As such, it is best that I treat it like a disease because left unchecked, it will ruin my life. It will repel everyone and everything that I love and I will see removed from my life will be all of the things that make it worth living. It will tear me down revealing a shell of what I could have been had I just fixed the problem as soon as it was identified.

So what?

Human beings are exceptionally pragmatic and logical operators that take actions to achieve a specific outcome. This will occur even if they have no conscious awareness of what they are seeking or what action they are about to take. Knowing this allows us to work backwards from an outcome or action and surface the intention and a persons underlying values, beliefs, and personal identity.

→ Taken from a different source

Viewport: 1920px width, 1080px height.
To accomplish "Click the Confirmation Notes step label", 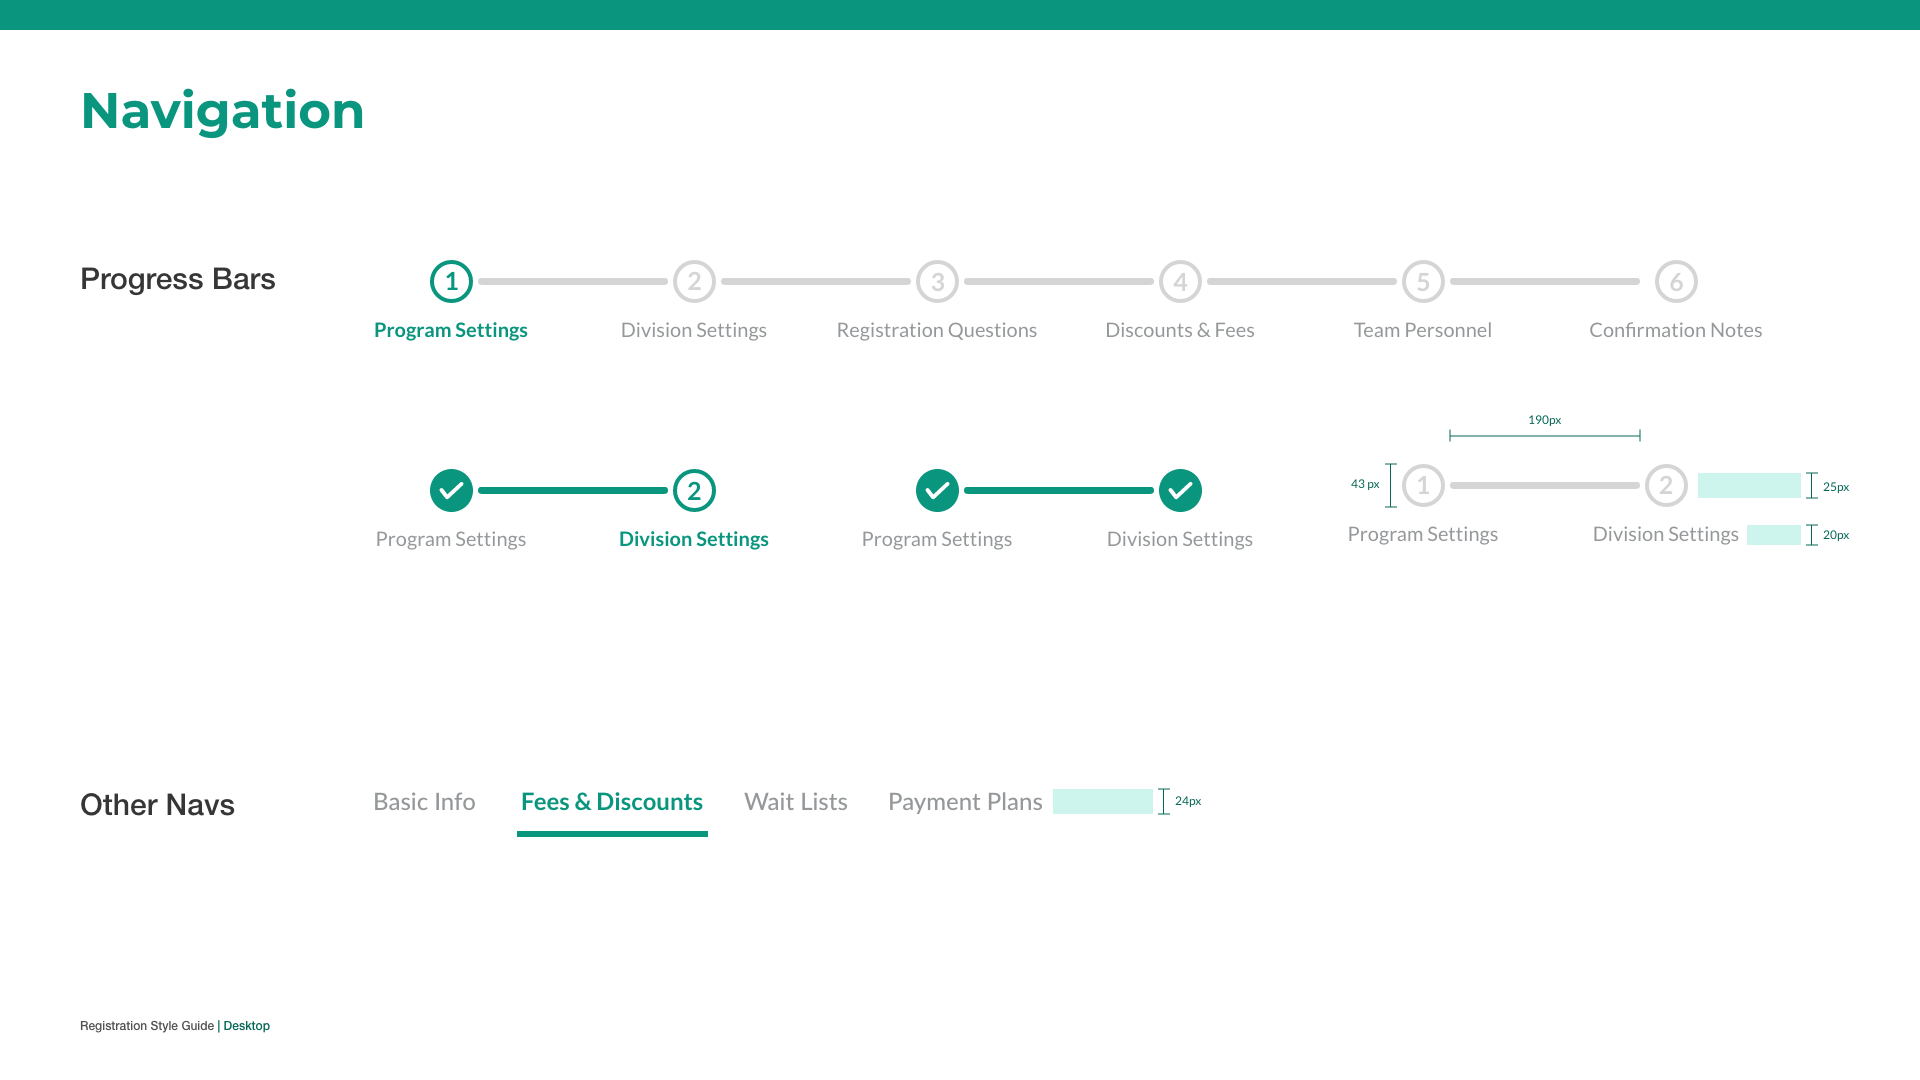I will [x=1675, y=330].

HOWEVER, the world is very complicated and affords us ample opportunity to get things wrong. But the feeling of being wrong and being right is the same; being wrong only feels different when we REALIZE that we are or were wrong. The consequence to this is that people end up acting pragmatically and logically with incorrect information.

Human beings are practically identical to each other and the differences between us are the result of a variation in very small number of genes. This means that all human beings have the same needs and mostly the same wants (this is the area in which there will be some variability).

Out of the near infinite number of possible actions that a person can take at any moment in time, human behaviour is actually limited to a very low number of them. Very few of our actions are new, and most of these new actions will never be repeated because they will not yield the result we are seeking. Those that do lead to a desired outcome will be repeated over and over again.

When someone has developed a habit of complaining, we can be sure of at least one thing: they are repeating a successful behaviour – doing something that worked before – and are seeking the same outcome. Their decision making matrix MAY be corrupted with inaccurate information, but we KNOW with certainty that their actions are goal directed and, if nothing else, have been historically effective at leading them to a goal.